I’m starting to “get it” if that is possible. I still hear things about him from mutual friends…now they don’t hurt they just confirm to me what a monster he truly is.
He just proposed to the OW. I didn’t cry…I got pissed that he bought a 25k engagement ring as still sends me hot checks or no checks to pay back the loan I made to him. Then I realize…I bet she paid for the ring…lol
I get angry that he is planning a wedding in two months in Jamaica and he won’t pay his sister the money he owes her because when he didn’t pay his phone bill she covered it so hers didn’t get turned off too…

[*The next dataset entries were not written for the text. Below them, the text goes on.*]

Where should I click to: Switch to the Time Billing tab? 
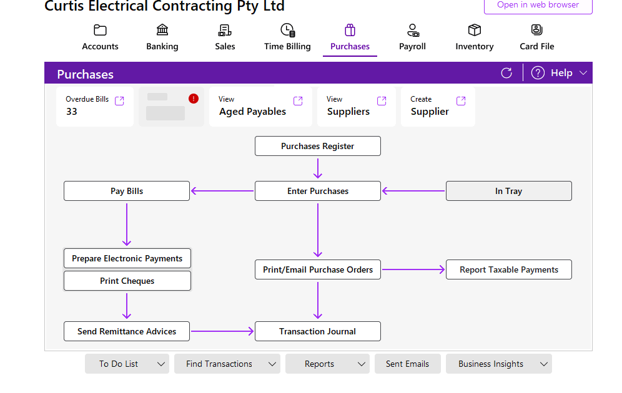(x=287, y=37)
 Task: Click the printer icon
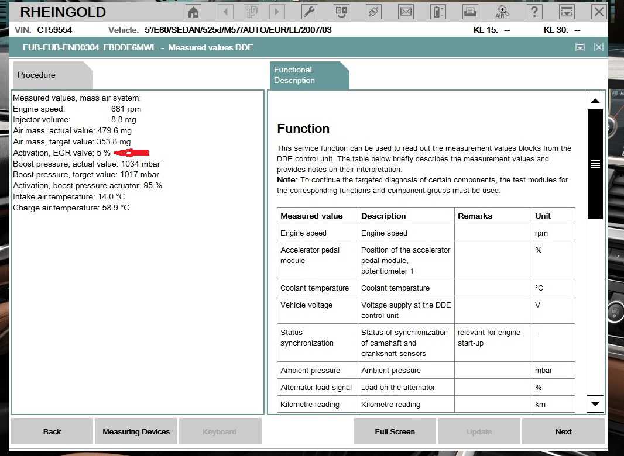[x=470, y=12]
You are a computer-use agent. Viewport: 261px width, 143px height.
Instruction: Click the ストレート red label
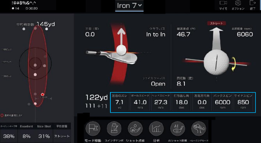pos(217,23)
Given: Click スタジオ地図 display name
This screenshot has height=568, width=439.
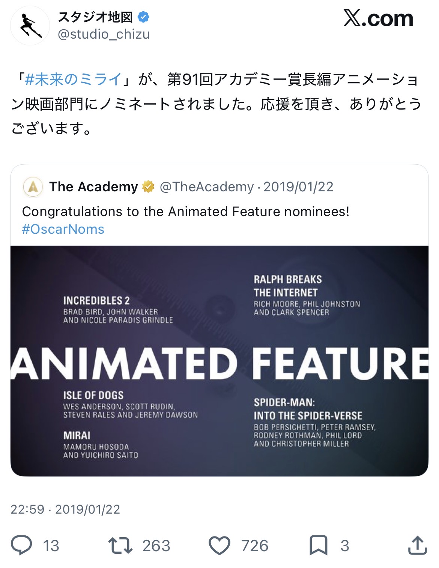Looking at the screenshot, I should pyautogui.click(x=95, y=17).
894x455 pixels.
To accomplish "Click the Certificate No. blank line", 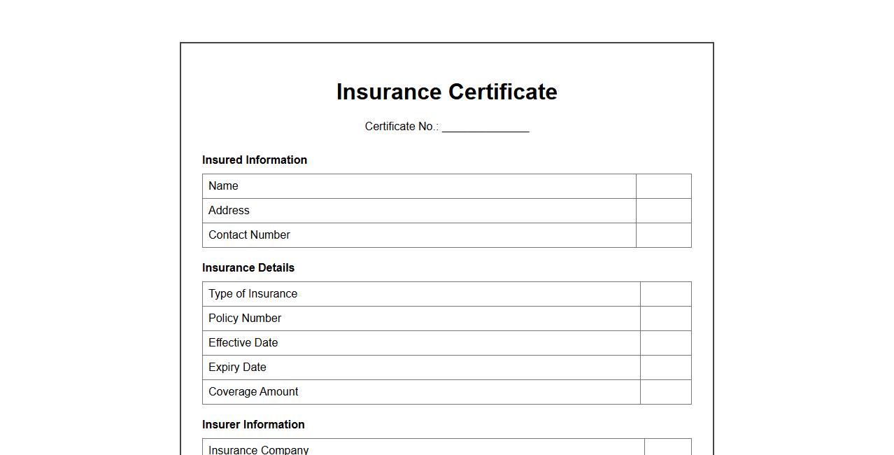I will pos(485,127).
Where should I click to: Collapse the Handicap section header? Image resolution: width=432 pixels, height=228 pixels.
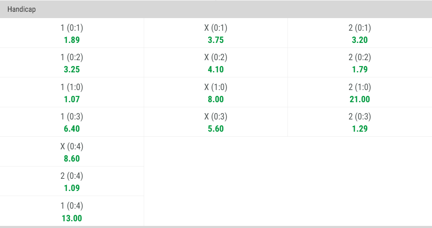coord(216,9)
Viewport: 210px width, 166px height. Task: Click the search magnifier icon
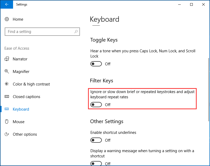(76, 32)
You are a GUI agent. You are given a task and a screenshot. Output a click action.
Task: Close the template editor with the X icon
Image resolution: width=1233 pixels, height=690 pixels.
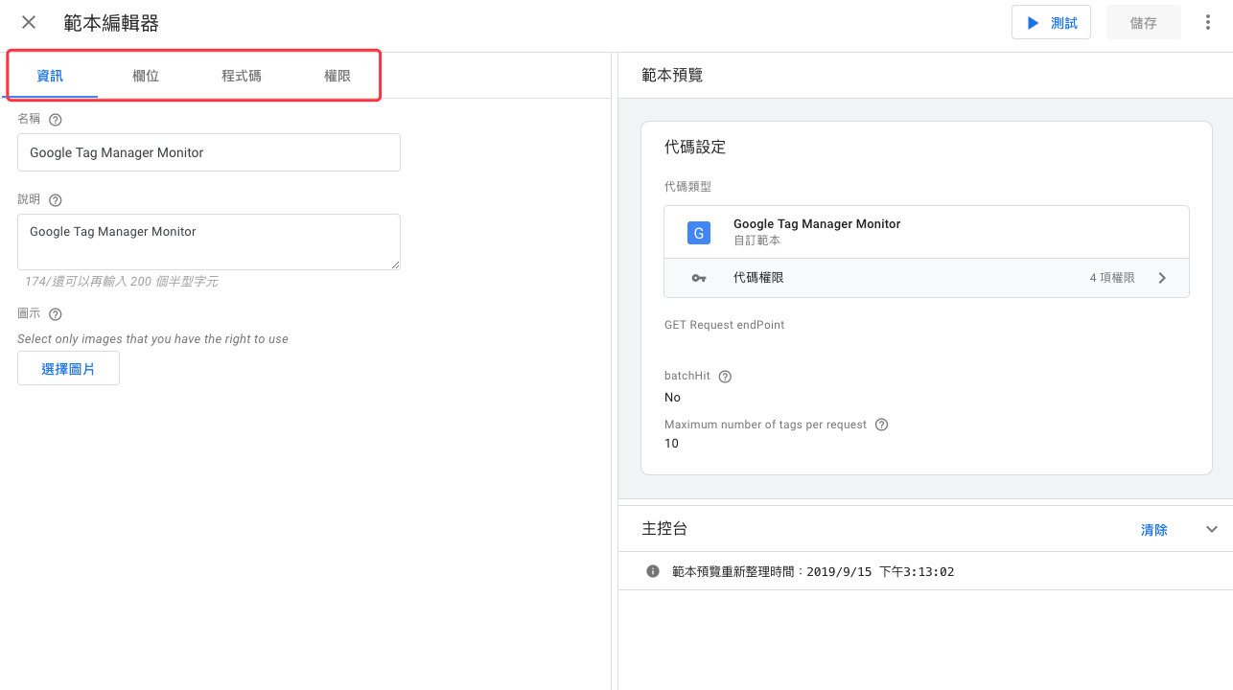[x=28, y=22]
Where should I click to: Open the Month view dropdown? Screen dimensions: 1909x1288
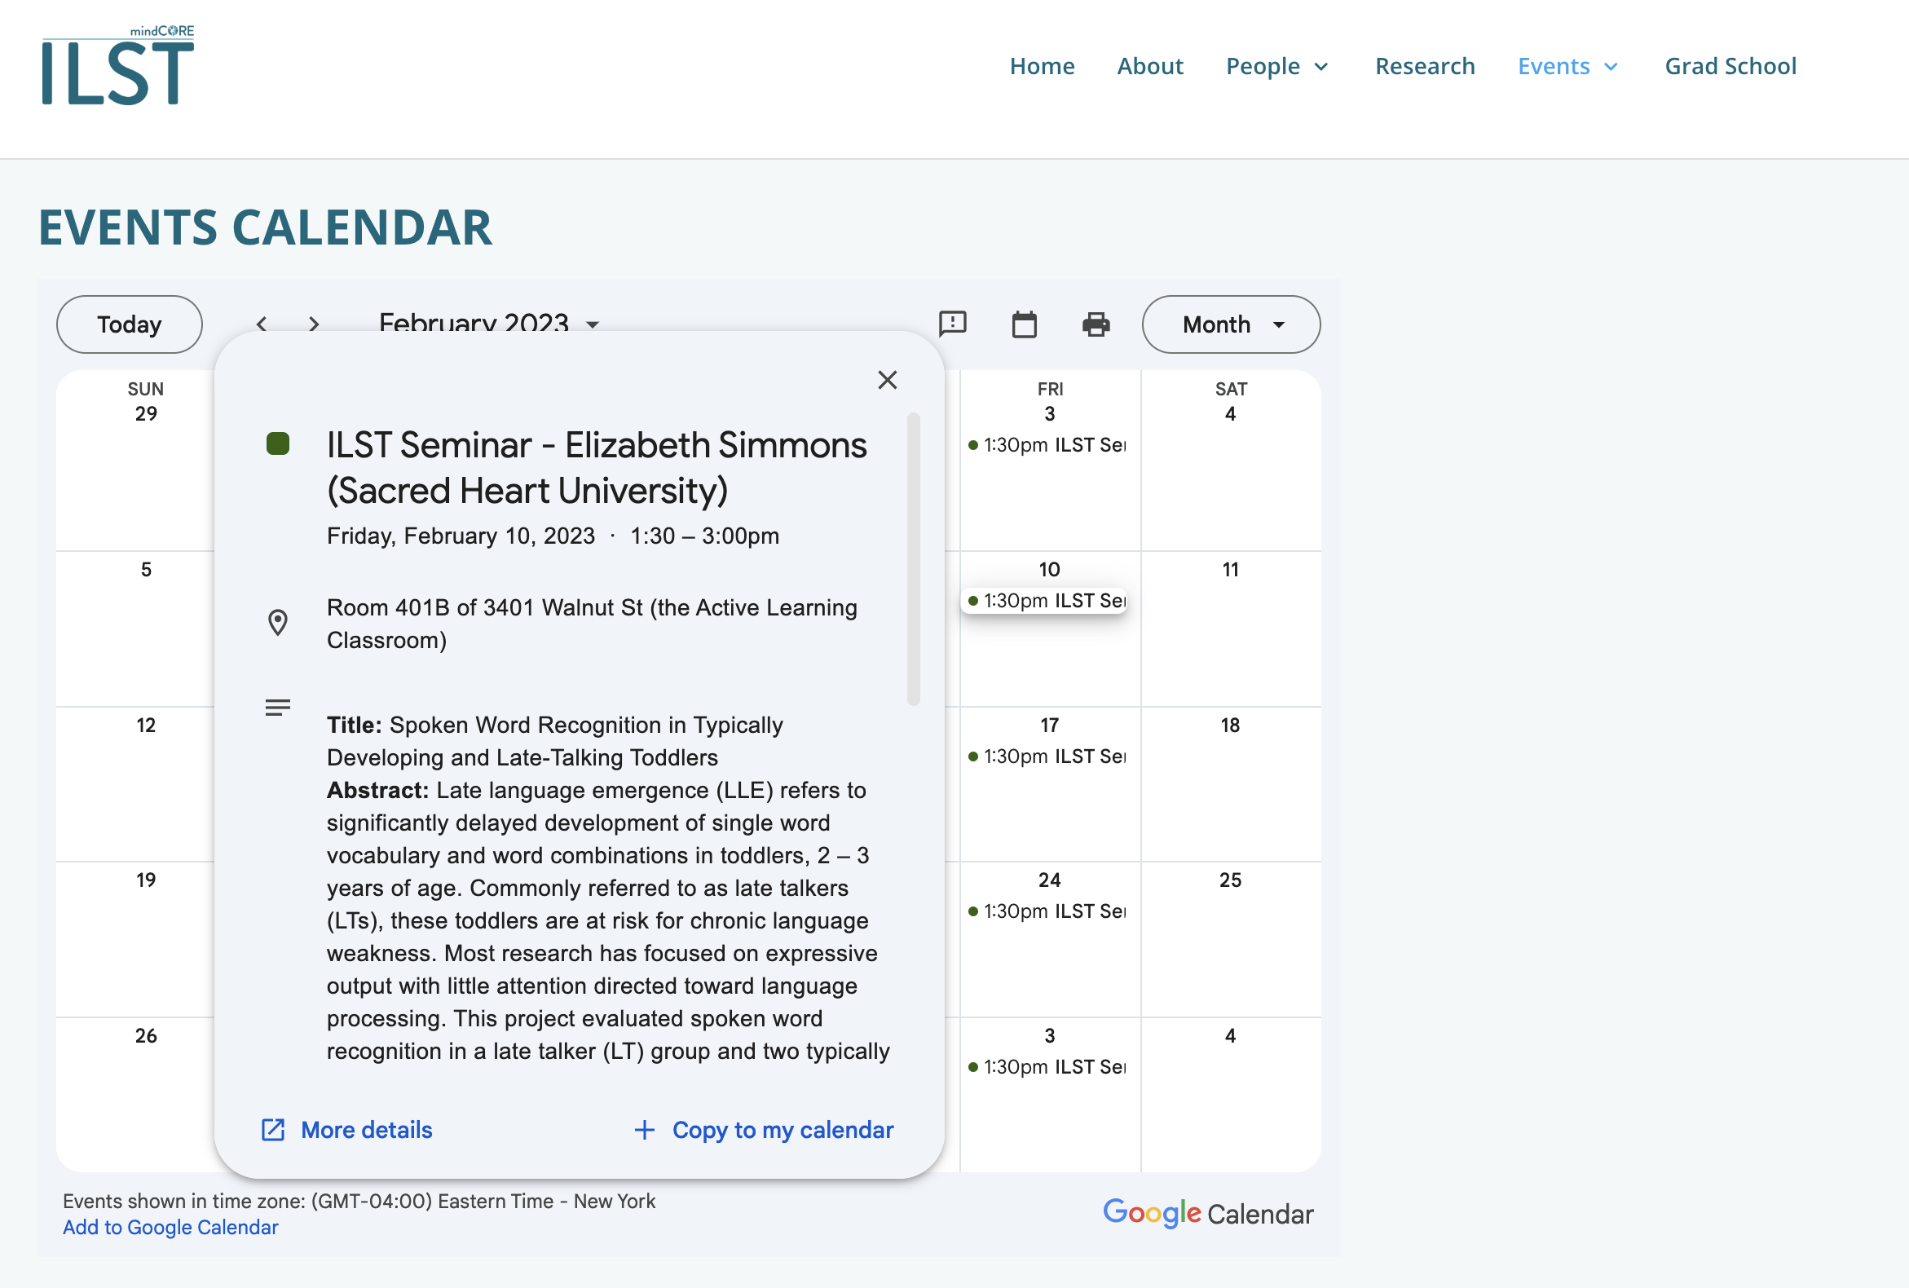(x=1231, y=324)
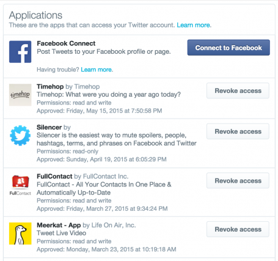The width and height of the screenshot is (278, 261).
Task: Click Life On Air, Inc. developer name
Action: point(114,225)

Then I step back and THANK GOD that I’m not still paying his phone bill…that I didn’t buy my own engagement ring…that I didn’t marry the monster or have children with him

Today is his birthday and I forgot…this time last year I was on the floor sobbing so hard I couldn’t stand. But this year I FORGOT!!!!! When I did remember I was driving in the car…and the date just popped into my head all of a sudden….my first reaction was a smile that I actually forgot up until that point!!!!

Today I really believe that I will survive this…today I really believe that I am better off…that it doesn’t matter if he stays with her forever or one more week. He is who he is….he did what he did…I wasn’t the first and I probably won’t be the last.

I still hurt…somedays more than others…somedays I’m just pissed!!!!! But I can almost physically feel the healing…it’s coming. And I have to say a huge THANK YOU to everyone on LF. I don’t know how I would have made it without the information I got here…without hearing stories that were identical to mine…..without the hugs and encouragement on days when I never thought I would heal.

And thanks FAD for that post…not sure why it hit so close to home….but it explained a lot to me…kind of a lightbulb moment!!!!!